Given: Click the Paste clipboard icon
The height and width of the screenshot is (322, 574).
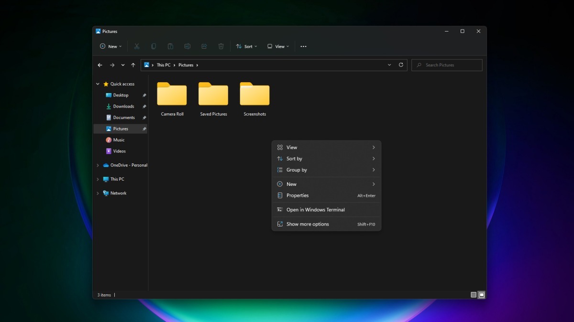Looking at the screenshot, I should click(x=170, y=46).
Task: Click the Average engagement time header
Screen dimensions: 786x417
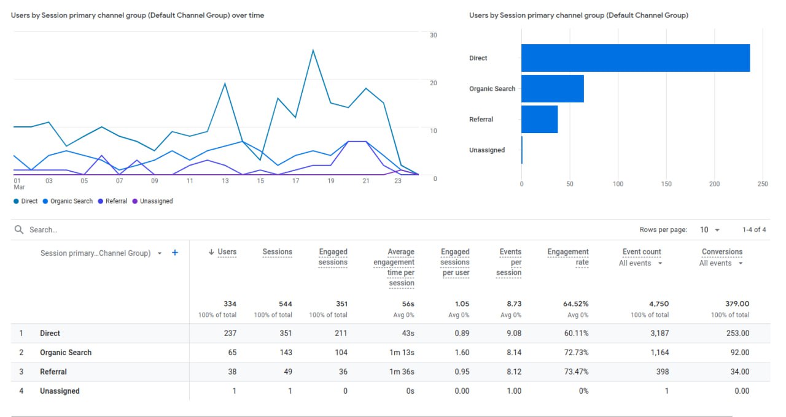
.....
§ REQUIREMENT
Repeat nothing but the lines from the one containing "The height and" through the last line of the listing, both included, exactly as written, and omit any picture.

§ EXERCISE SOLUTION
The height and width of the screenshot is (322, 574).
Looking at the screenshot, I should click(x=170, y=46).
Task: Click the Average engagement time header
Screen dimensions: 786x417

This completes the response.